══ Input for this task

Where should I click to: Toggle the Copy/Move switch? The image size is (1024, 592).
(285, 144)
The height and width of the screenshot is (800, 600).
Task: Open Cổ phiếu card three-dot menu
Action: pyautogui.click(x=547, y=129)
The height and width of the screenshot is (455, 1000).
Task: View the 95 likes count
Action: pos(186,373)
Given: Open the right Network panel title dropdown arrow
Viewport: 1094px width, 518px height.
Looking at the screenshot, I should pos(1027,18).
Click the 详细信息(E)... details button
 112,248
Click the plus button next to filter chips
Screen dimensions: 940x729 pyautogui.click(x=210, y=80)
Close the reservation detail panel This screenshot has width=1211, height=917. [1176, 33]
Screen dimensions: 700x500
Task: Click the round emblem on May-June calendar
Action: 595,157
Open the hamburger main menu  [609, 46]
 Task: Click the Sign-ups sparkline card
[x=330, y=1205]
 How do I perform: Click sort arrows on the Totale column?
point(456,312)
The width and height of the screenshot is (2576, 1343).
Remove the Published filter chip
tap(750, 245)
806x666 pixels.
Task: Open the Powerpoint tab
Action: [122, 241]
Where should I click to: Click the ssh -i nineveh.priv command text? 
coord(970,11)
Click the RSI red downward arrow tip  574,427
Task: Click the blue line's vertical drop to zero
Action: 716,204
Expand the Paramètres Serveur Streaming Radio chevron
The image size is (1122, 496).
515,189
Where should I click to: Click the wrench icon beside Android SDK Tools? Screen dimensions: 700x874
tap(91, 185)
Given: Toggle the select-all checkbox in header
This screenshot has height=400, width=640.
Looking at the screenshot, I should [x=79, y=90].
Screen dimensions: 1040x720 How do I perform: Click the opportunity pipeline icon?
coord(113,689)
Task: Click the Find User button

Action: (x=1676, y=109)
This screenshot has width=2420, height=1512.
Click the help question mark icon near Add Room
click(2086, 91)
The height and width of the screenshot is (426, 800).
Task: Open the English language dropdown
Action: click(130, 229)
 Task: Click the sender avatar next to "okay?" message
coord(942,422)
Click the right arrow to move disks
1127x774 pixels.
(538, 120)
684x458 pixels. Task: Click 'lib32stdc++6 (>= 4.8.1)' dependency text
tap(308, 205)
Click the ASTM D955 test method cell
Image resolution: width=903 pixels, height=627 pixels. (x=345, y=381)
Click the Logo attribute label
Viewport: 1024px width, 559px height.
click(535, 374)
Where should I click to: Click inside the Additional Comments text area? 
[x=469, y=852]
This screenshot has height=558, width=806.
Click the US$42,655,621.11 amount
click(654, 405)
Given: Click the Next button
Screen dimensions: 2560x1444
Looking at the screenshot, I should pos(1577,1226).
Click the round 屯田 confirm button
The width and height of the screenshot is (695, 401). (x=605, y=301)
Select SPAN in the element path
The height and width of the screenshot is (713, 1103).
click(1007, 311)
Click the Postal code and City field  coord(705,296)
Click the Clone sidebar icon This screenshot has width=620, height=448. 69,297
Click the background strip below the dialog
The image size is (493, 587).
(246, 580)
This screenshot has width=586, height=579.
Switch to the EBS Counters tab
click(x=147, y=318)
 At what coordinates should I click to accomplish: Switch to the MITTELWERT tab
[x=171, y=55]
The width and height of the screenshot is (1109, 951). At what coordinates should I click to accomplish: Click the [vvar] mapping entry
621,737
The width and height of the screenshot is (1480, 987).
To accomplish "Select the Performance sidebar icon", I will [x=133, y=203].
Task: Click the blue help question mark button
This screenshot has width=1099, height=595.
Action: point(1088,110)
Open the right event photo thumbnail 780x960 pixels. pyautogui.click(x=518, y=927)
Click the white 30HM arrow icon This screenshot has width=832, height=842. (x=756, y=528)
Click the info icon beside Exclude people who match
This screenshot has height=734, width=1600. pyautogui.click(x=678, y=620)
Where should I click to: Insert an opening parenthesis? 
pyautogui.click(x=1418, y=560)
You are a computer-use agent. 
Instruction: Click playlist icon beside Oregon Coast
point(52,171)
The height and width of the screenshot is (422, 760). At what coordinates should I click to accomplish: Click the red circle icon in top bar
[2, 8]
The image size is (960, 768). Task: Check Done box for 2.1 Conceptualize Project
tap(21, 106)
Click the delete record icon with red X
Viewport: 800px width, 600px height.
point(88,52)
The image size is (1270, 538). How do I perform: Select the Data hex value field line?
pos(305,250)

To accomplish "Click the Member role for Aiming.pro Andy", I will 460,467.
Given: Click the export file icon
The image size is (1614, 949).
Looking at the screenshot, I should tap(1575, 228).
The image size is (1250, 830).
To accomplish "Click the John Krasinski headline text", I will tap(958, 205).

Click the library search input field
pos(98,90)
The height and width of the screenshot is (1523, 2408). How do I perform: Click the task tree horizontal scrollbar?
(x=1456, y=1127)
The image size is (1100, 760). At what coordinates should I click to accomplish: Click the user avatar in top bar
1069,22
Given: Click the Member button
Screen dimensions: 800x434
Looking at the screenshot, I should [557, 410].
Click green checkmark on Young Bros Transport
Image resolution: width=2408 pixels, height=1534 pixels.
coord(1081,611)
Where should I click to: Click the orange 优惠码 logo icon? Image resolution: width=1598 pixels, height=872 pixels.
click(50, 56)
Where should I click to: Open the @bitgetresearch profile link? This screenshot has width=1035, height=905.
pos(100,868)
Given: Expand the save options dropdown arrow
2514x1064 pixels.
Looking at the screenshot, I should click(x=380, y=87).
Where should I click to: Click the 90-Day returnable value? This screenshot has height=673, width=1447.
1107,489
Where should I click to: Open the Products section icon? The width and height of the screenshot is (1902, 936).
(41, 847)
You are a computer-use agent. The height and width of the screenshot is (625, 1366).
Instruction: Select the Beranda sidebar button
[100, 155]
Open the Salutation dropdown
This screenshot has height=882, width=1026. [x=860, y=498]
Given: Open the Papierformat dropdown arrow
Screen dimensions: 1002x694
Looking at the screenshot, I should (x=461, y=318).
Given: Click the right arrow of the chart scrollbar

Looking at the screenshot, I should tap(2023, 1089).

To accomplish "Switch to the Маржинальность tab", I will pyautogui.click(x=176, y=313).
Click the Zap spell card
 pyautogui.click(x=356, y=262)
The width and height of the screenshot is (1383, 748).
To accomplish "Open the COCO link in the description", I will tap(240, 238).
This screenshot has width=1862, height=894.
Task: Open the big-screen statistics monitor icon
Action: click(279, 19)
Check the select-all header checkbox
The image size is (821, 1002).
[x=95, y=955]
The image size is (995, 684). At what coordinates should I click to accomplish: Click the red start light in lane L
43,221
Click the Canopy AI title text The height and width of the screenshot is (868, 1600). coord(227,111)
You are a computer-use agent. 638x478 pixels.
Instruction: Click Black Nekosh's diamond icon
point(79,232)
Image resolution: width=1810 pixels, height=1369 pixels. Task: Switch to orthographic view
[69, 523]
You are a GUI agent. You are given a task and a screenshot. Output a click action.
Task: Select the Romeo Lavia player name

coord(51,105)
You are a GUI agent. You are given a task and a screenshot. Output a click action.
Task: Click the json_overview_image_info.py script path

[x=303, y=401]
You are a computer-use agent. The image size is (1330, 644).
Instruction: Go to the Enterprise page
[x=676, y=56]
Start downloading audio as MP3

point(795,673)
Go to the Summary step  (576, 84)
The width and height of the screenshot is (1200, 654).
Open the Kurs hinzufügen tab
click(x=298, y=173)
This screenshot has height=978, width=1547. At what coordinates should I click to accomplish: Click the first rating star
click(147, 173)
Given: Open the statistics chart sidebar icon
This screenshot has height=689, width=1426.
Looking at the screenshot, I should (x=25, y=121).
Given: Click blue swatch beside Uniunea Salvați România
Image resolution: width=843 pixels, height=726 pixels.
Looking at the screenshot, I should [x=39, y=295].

════

### Written request
Reproduce every line of the entries from the one containing "Select SPAN in the element path" down to the one containing "point(88,52)", both included.

### Reply
Select SPAN in the element path
The height and width of the screenshot is (713, 1103).
click(1007, 311)
Click the Postal code and City field  coord(705,296)
Click the Clone sidebar icon This screenshot has width=620, height=448. 69,297
Click the background strip below the dialog
The image size is (493, 587).
(246, 580)
This screenshot has width=586, height=579.
Switch to the EBS Counters tab
click(x=147, y=318)
 At what coordinates should I click to accomplish: Switch to the MITTELWERT tab
[x=171, y=55]
The width and height of the screenshot is (1109, 951). At what coordinates should I click to accomplish: Click the [vvar] mapping entry
621,737
The width and height of the screenshot is (1480, 987).
To accomplish "Select the Performance sidebar icon", I will [x=133, y=203].
Task: Click the blue help question mark button
This screenshot has width=1099, height=595.
Action: point(1088,110)
Open the right event photo thumbnail 780x960 pixels. pyautogui.click(x=518, y=927)
Click the white 30HM arrow icon This screenshot has width=832, height=842. (x=756, y=528)
Click the info icon beside Exclude people who match
This screenshot has height=734, width=1600. pyautogui.click(x=678, y=620)
Where should I click to: Insert an opening parenthesis? 
pyautogui.click(x=1418, y=560)
You are a computer-use agent. 
Instruction: Click playlist icon beside Oregon Coast
point(52,171)
The height and width of the screenshot is (422, 760). At what coordinates should I click to accomplish: Click the red circle icon in top bar
[2, 8]
The image size is (960, 768). Task: Check Done box for 2.1 Conceptualize Project
tap(21, 106)
Click the delete record icon with red X
Viewport: 800px width, 600px height.
point(88,52)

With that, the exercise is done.